I've connected the idle control up i believe as when its disconnected the engine stalls.

just cant get it to idle properly, it just sits at 1.5k with the choke on
 
What about when the engine heats up? does the choke disengage and the RPM drop?
 
nope the engine speed stays the same all the time and the choke is always on.

3 wires out of the 4 are not connected, does anyone know what i connect these three wires to so it will all work properly?
 
Have you used this carb before? If not, it might be the idle mixture screw that needs adjusting. There is another solenoid on it which ups the revs when the headlights etc. are turned on, this might be stuck.
 
The choke heater and fuel cut-off solenoid need to go to an ignition supply. The idle control one goes to another wire which should be there.
 
I seem to remember that the choke heater ones go into the plastic cap that holds the bimetal coil. The way I worked it out was by trying each wire until it worked.

As for the idle control wire in the car, I think there is one on an ECC car, I have no idea which one it is.
 
i'll give it another go and see what happens, do any of the wires need to be earthed?

dont really want the revs to increase when the lights are on or anything, just want the choke working and for it to idle properly.
 
The problem mark has is quite interesting here, and i also had the same thing last time i woke my E reg K10 up,and presumably the probem is still there.

Mark's car origionally had all the ECC rubish on, which was all quickly ditched as he had a weber car put on. After that he tried an experiment with a custom inlet and an SU carb and now wishes to use a standard Hitatchi DCZ 306 91 carb as found on a facelift MA10 manual.
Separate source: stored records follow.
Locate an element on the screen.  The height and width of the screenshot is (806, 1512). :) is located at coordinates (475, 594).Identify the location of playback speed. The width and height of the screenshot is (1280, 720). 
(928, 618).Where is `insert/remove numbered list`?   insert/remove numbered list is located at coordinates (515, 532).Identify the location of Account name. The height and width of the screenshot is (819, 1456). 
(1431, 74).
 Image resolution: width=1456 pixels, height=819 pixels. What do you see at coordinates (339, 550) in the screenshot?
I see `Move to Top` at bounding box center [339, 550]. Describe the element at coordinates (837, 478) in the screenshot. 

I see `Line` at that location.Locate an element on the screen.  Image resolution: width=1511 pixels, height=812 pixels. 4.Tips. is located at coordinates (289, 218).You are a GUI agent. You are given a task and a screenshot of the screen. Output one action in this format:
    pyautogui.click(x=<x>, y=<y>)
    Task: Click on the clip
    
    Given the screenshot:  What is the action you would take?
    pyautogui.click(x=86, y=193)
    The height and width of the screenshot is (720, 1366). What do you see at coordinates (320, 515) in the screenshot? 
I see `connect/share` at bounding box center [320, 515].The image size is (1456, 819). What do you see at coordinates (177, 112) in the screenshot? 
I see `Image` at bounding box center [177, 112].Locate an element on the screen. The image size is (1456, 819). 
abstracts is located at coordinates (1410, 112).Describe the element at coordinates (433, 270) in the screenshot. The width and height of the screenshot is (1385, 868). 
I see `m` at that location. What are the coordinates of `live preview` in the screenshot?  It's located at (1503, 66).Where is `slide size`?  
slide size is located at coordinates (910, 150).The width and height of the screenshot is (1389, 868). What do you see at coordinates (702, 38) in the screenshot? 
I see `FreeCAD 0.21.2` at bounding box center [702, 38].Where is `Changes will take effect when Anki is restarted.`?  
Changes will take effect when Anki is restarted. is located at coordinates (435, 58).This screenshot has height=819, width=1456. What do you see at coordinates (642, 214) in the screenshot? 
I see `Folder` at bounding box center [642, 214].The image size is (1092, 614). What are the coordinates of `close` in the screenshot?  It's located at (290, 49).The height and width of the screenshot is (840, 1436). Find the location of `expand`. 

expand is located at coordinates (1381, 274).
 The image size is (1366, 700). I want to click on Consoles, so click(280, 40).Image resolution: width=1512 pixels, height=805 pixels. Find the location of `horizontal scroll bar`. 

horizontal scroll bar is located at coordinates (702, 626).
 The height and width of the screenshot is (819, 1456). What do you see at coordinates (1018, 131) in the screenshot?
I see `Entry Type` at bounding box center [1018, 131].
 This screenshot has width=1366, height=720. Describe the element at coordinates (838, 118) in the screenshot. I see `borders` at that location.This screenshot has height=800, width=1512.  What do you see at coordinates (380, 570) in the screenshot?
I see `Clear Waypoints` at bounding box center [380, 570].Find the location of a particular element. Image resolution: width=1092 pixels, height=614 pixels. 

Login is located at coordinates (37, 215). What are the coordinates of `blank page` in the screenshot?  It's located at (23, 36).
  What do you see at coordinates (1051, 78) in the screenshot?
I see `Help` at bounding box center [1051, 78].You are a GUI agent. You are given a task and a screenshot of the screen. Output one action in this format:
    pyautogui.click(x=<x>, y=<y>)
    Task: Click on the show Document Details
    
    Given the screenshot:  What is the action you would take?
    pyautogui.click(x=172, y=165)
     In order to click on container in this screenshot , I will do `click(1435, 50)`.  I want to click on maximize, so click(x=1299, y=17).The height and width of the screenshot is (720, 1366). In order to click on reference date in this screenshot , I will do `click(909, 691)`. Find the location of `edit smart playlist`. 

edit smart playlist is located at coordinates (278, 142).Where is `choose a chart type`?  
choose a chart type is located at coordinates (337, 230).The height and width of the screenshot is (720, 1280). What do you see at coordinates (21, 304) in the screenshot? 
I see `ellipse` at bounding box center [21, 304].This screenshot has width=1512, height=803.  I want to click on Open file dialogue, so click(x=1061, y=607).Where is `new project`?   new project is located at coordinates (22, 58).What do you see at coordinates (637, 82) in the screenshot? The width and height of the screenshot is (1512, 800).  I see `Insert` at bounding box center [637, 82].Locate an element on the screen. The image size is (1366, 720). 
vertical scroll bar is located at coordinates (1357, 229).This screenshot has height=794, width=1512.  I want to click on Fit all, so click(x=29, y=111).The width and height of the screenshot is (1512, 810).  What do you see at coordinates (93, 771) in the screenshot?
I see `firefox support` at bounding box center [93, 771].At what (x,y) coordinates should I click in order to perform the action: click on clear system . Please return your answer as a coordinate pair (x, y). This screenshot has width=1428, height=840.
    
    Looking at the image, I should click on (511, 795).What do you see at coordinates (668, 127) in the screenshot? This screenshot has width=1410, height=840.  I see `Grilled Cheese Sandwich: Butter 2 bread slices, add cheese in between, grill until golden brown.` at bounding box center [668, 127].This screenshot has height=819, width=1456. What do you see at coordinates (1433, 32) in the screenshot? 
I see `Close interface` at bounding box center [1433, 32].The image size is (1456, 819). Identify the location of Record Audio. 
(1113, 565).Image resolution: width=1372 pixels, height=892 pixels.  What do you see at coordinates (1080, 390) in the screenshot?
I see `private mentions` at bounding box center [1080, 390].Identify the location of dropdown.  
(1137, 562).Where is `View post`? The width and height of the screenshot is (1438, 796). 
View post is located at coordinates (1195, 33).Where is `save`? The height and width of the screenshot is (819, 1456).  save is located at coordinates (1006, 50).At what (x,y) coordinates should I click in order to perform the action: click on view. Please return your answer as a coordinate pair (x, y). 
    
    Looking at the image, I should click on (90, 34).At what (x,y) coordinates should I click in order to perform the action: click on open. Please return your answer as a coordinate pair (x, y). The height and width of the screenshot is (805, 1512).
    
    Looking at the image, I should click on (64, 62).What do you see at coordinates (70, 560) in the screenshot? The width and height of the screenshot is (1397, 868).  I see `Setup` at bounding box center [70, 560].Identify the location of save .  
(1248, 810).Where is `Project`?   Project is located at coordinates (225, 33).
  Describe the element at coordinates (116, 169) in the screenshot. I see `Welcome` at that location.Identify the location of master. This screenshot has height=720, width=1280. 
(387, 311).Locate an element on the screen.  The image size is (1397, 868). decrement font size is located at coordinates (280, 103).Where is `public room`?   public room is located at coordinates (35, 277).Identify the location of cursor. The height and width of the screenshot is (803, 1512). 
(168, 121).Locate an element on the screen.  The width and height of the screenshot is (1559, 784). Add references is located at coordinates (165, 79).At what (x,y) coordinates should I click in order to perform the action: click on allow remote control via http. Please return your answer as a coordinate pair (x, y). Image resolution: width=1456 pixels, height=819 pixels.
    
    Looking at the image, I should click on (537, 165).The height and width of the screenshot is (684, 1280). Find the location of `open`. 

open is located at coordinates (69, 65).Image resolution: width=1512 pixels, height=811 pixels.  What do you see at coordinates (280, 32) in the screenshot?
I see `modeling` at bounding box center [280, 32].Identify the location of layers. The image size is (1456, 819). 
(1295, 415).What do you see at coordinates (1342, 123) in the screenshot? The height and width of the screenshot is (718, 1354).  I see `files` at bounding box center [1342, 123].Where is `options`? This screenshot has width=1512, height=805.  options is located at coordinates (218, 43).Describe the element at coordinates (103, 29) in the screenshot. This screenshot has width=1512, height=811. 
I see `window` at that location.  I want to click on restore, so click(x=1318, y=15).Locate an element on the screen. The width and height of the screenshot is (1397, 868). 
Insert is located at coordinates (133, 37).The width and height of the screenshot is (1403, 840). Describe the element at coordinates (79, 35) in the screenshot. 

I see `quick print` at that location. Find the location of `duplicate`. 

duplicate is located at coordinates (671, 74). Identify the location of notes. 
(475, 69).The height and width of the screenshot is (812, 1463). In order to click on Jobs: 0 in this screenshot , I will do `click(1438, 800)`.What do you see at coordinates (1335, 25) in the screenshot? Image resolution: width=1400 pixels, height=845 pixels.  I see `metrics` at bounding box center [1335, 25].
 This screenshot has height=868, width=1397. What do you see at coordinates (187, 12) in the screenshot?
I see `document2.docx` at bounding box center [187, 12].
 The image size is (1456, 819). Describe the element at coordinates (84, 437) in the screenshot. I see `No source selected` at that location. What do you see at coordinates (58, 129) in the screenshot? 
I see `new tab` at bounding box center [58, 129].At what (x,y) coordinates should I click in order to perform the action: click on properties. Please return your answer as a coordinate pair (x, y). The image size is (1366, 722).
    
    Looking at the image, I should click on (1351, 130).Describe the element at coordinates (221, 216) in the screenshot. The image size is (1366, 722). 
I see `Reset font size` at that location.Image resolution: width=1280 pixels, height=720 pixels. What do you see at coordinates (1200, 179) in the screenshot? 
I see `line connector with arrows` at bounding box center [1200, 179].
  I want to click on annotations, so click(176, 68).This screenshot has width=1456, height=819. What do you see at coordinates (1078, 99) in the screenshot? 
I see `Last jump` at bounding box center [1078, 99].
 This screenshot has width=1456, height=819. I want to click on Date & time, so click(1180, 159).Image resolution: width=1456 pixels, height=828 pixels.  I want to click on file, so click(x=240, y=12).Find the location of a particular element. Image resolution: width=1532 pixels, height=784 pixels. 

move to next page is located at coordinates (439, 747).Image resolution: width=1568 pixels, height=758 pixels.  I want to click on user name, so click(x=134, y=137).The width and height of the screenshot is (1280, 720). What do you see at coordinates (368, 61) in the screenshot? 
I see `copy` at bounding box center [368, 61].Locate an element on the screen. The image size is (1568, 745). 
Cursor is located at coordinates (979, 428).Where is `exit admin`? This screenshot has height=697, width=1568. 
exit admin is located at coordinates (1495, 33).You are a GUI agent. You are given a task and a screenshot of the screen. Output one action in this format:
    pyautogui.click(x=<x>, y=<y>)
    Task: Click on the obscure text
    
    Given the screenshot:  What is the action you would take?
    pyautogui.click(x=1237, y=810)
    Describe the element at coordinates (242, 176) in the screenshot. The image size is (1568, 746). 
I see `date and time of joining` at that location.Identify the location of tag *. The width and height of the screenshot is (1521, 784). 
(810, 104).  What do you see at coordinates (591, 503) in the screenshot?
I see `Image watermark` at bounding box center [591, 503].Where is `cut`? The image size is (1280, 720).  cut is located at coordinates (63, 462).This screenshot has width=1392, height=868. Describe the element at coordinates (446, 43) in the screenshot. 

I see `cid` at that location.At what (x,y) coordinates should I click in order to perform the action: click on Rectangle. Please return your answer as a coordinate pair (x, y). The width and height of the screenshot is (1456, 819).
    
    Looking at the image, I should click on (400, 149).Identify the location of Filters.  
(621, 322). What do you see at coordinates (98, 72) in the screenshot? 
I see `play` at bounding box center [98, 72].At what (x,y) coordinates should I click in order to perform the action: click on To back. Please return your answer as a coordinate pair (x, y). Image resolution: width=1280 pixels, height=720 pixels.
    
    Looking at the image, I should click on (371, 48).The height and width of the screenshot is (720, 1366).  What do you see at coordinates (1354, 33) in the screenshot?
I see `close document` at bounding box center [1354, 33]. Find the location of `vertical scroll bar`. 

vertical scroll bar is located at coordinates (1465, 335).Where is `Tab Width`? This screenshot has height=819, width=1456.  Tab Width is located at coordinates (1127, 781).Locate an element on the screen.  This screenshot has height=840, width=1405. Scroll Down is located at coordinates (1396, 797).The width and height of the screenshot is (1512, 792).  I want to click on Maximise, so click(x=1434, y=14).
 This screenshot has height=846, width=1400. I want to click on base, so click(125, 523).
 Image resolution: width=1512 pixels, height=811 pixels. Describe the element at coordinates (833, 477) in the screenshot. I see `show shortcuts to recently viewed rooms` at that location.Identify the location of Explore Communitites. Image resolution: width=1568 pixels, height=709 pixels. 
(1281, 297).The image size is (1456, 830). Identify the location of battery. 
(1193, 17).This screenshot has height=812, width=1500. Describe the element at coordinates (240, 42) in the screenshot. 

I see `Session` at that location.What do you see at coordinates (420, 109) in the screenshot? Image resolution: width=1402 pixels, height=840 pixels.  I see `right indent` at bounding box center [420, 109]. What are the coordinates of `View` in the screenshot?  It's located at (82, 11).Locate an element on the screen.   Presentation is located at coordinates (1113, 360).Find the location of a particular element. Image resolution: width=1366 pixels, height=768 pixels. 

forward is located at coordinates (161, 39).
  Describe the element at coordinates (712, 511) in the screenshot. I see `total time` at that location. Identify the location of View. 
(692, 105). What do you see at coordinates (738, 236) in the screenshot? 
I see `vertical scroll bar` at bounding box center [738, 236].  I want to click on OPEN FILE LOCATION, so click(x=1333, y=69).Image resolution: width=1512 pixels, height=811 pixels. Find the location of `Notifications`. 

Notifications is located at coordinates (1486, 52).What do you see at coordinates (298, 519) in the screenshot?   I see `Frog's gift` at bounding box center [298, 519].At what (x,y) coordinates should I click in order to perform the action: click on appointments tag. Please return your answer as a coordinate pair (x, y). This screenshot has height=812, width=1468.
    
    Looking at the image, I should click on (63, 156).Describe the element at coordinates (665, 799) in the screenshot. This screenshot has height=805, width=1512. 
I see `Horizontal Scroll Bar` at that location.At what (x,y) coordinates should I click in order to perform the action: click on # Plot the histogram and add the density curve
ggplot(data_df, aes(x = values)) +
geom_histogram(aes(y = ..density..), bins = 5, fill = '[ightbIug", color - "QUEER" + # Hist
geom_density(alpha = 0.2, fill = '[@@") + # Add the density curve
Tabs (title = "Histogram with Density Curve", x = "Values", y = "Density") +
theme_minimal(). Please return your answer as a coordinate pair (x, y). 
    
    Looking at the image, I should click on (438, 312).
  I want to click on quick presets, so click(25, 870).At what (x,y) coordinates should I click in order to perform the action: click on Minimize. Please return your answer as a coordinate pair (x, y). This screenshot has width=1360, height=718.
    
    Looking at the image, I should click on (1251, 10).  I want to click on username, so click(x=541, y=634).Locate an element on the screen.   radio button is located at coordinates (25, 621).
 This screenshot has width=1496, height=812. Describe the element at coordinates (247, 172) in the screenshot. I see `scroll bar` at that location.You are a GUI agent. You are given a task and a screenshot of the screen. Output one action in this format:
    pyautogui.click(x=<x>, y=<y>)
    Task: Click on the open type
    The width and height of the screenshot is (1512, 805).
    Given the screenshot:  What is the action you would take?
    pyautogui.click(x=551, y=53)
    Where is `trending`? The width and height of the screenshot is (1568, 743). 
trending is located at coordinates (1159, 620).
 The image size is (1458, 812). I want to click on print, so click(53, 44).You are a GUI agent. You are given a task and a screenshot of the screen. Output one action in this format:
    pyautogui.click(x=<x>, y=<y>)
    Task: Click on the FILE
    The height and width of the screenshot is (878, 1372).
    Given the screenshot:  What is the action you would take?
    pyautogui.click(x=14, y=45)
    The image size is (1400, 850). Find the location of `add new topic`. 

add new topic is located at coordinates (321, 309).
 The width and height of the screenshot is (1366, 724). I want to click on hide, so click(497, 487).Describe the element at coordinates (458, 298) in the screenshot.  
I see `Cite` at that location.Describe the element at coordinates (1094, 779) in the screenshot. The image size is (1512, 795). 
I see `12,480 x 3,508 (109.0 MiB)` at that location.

He bought this carb off me, i can can say its always performed and functioned perfectly.

On the standard K10 carbs, there are 4 wires and 2 wiring plugs. The plug on the passenger side can be ignored - this is purely for the idle-up system which is a solenoid that richens the mixture when an electrical load causes the idle speed to drop. This is too much hastle to wire in as its currently combined with the ECC ECU system which is totally disconected. To all intents and purposes, this will not affect the every day running of the car.

The 2nd wiring plug is the one that is required. 1 of the wires needs to be conected to +ve when the ignition switch is in position ON and START, in order to supply the anti dieseling valve with power. As far as i understand, he has this wired up correctly and there isnt a problem with it.

The problem lies with the other wire, which goes from the wiring block to the auto choke housing on the back of the carb. I do not understand how it all works but i know that when he has put 12v to this wire, which is presumably the bi metalic heater strip or something, it has made no difference.

And when he mentions that its idling at 1500 and the choke is stuck on, he means the choke flap is phyically half closed as it would be on a cold start utilising the choke, and it wont come off. If this problem is the same as the one that i have, if you use a screwdriver or a person with small fingers to close the choke flap (i.e. take the restriction away from the venturi) then the engine will die and also it is quite apparant that the choke is being held open by a spring.

Any clues as to what voltage the wire to the choke unit should have at various stages i.e. initial start, after a few minutes and when off choke etc should be very usefull, as well as information on what actually controls the choke unit.

I hope this has cleared a few things up, and explained the problem in detail.
 
The choke heater is just 12V - it may be two wires though. It just turns on, the bimetal strip takes a certain amount of time to open the choke flap up fully, and it depends slightly on ambient temperature.
 
so if 12v is being given to the choke heater, why isn't it working. And musn't there be an earth involved somewhere as well?

Presumably, the idle-up solenoid works in exactly the same way as the anti dieseling solenoid, but the anti dieseling solenoid has 1 wire from it and the idle-up solenoid has 2, so therefor is it possible that 1 of the wires to the idle-up solenoid acts as an earth to the carb, which in turn affects the circuit for the auto choke heater?